Perché le idee sono come farfalle / che non puoi togliergli le ali / perché le idee sono come le stelle / che non le spengono i temporali / perché le idee sono voci di madre / che credevano di avere perso / e sono come il sorriso di Dio / in questo schifo di universo. Non si può privare l’uomo di essenza evolutiva fondamentale come il pensiero, la ragione, la possibilità di acculturazione: sarebbe come chiedere ad una farfalla di volare dopo averle spezzato le ali, o come ordinare ad una stella (la libertà di far “brillare” la propria persona) di svanire senza tener conto delle leggi astrofisiche universali (le indelebili dinamiche evlutive dell’essere umano, dinamiche che nemmeno la più drastica lobotomizzazione mediatica può davvero influenzare).
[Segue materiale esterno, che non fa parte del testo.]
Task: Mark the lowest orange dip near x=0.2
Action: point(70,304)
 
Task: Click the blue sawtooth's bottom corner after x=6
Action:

Capirete bene, allora, quanto sia importante donare ad una successione di note una vita ed un vigore che altrimenti non avrebbero nel loro unico presentarsi su un pezzo di carta pentagrammata. Capirete bene come, in un’epoca in cui non è quasi più richiesto dire qualcosa, presi come si è nella morsa velenosa della metodica assuefazione da logiche di mercato, una canzone, una sola e semplice canzone, possa andare oltre la sua generica classificazione, riuscendo ad essere qualcosa di diverso, qualcosa di prezioso, qualcosa che, forse, avremmo mantenuto se non avessimo dimenticato.